--- GOAL OF THE EXERCISE ---
Print each of the items below line for line, leaving out the pictures.

--- DATASET ENTRIES ---
-----

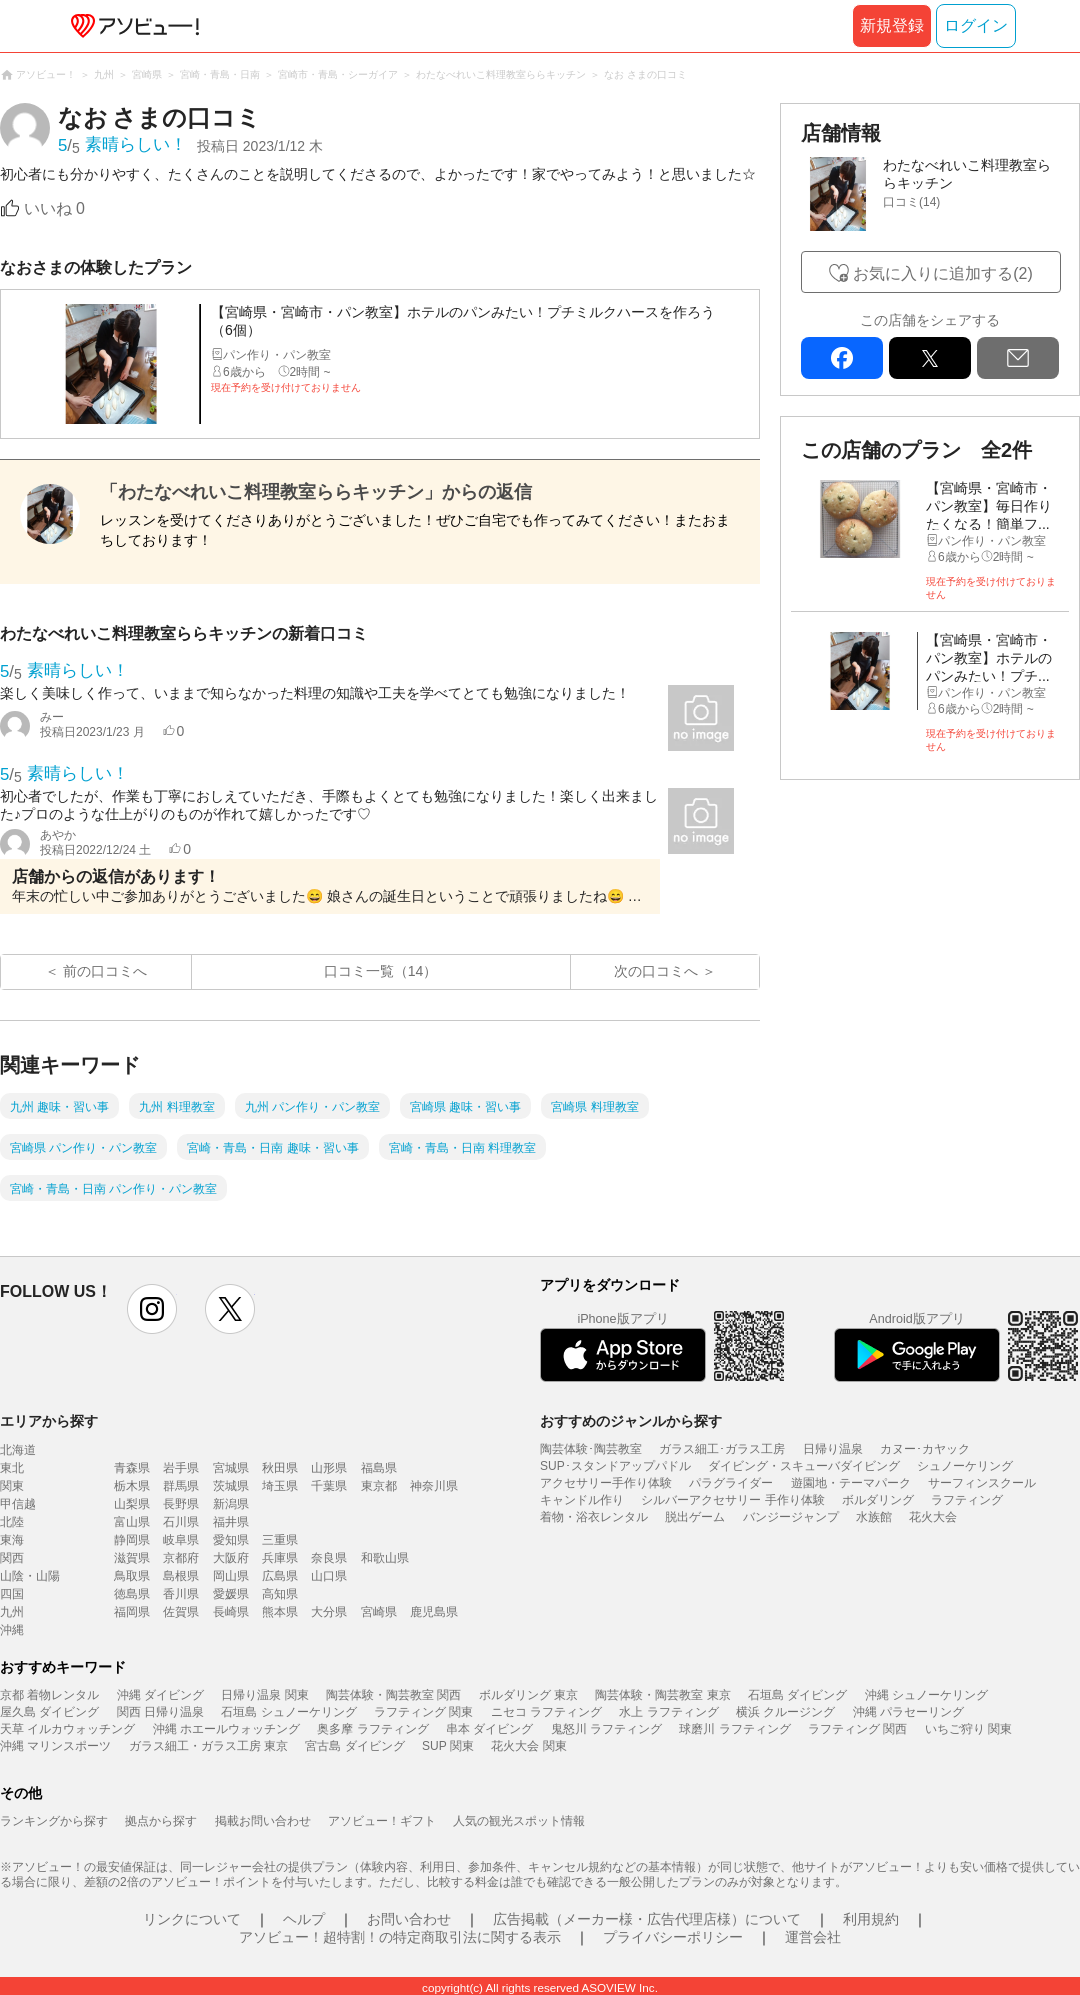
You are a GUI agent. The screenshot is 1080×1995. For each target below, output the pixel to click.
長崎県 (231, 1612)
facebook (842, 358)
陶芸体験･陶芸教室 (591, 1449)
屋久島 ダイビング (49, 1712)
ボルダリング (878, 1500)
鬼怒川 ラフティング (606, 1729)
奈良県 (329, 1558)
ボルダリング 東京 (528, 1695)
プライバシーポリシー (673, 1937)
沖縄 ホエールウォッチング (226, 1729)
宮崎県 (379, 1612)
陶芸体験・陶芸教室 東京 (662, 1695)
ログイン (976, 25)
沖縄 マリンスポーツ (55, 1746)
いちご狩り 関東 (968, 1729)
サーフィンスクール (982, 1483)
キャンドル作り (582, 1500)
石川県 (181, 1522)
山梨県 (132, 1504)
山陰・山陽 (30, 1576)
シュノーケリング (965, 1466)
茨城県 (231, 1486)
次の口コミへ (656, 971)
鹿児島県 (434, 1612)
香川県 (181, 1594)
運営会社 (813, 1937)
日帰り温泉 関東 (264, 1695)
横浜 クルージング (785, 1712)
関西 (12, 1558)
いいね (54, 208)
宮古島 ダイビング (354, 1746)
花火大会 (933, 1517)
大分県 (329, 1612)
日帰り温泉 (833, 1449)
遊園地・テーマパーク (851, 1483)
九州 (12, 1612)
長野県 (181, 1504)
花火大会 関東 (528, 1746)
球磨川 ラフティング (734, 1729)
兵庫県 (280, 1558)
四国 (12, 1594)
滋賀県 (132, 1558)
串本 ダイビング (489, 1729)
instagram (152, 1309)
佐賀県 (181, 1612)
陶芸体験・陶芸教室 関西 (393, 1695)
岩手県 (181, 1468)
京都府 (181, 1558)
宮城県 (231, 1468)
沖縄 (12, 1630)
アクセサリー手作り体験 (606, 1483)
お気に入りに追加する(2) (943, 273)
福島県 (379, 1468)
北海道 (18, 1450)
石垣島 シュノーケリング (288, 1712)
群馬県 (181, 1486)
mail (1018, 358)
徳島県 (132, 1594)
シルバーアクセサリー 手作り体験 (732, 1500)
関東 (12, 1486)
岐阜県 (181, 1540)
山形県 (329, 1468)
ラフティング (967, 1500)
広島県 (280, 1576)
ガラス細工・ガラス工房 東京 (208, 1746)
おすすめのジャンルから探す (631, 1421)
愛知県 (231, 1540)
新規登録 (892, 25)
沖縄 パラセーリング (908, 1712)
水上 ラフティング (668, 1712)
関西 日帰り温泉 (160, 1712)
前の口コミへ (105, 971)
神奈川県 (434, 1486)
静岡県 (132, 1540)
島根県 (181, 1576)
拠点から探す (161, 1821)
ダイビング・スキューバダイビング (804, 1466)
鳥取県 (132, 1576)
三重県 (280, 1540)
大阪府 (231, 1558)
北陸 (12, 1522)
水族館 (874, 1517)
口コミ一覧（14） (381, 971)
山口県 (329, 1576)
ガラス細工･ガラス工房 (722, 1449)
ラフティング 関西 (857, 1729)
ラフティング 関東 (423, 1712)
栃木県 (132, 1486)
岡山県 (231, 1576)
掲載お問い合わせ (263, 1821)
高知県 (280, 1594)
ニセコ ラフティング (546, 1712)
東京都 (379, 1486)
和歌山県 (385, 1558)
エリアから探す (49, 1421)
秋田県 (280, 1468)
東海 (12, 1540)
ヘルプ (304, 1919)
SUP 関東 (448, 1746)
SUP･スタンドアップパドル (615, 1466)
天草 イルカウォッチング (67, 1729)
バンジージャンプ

-----

--- EXERCISE ANSWER ---
You are a GUI agent. The screenshot is 1080×1995. For each target below, output the pixel to click.
長崎県 (231, 1612)
facebook (842, 358)
陶芸体験･陶芸教室 (591, 1449)
屋久島 ダイビング (49, 1712)
ボルダリング (878, 1500)
鬼怒川 ラフティング (606, 1729)
奈良県 (329, 1558)
ボルダリング 東京 (528, 1695)
プライバシーポリシー (673, 1937)
沖縄 ホエールウォッチング (226, 1729)
宮崎県 (379, 1612)
陶芸体験・陶芸教室 東京 (662, 1695)
ログイン (976, 25)
沖縄 マリンスポーツ (55, 1746)
いちご狩り 関東 (968, 1729)
サーフィンスクール (982, 1483)
キャンドル作り (582, 1500)
石川県 (181, 1522)
山梨県 (132, 1504)
山陰・山陽 (30, 1576)
シュノーケリング (965, 1466)
茨城県 (231, 1486)
次の口コミへ (656, 971)
鹿児島県 (434, 1612)
香川県 (181, 1594)
運営会社 (813, 1937)
日帰り温泉 関東 (264, 1695)
横浜 クルージング (785, 1712)
関西 (12, 1558)
いいね (54, 208)
宮古島 ダイビング (354, 1746)
花火大会 (933, 1517)
大分県 (329, 1612)
日帰り温泉 (833, 1449)
遊園地・テーマパーク (851, 1483)
九州 (12, 1612)
長野県 (181, 1504)
花火大会 関東 (528, 1746)
球磨川 ラフティング (734, 1729)
兵庫県 (280, 1558)
四国 (12, 1594)
滋賀県 (132, 1558)
串本 ダイビング (489, 1729)
instagram (152, 1309)
佐賀県 (181, 1612)
陶芸体験・陶芸教室 関西 (393, 1695)
岩手県 (181, 1468)
京都府 (181, 1558)
宮城県 (231, 1468)
沖縄 (12, 1630)
アクセサリー手作り体験 (606, 1483)
お気に入りに追加する(2) (943, 273)
福島県 (379, 1468)
北海道 (18, 1450)
石垣島 シュノーケリング (288, 1712)
群馬県 (181, 1486)
mail (1018, 358)
徳島県 (132, 1594)
シルバーアクセサリー 手作り体験 (732, 1500)
関東 (12, 1486)
岐阜県 (181, 1540)
山形県 (329, 1468)
ラフティング (967, 1500)
広島県 (280, 1576)
ガラス細工・ガラス工房 東京 (208, 1746)
おすすめのジャンルから探す (631, 1421)
愛知県 (231, 1540)
新規登録 (892, 25)
沖縄 パラセーリング (908, 1712)
水上 ラフティング (668, 1712)
関西 日帰り温泉 (160, 1712)
前の口コミへ (105, 971)
神奈川県 (434, 1486)
静岡県 (132, 1540)
島根県 (181, 1576)
拠点から探す (161, 1821)
ダイビング・スキューバダイビング (804, 1466)
鳥取県 (132, 1576)
三重県 (280, 1540)
大阪府 (231, 1558)
北陸 (12, 1522)
水族館 (874, 1517)
口コミ一覧（14） (381, 971)
山口県 (329, 1576)
ガラス細工･ガラス工房 (722, 1449)
ラフティング 関西 (857, 1729)
ラフティング 関東 (423, 1712)
栃木県 (132, 1486)
岡山県 (231, 1576)
掲載お問い合わせ (263, 1821)
高知県 (280, 1594)
ニセコ ラフティング (546, 1712)
東京都 (379, 1486)
和歌山県 (385, 1558)
エリアから探す (49, 1421)
秋田県 (280, 1468)
東海 (12, 1540)
ヘルプ (304, 1919)
SUP 関東 (448, 1746)
SUP･スタンドアップパドル (615, 1466)
天草 イルカウォッチング (67, 1729)
バンジージャンプ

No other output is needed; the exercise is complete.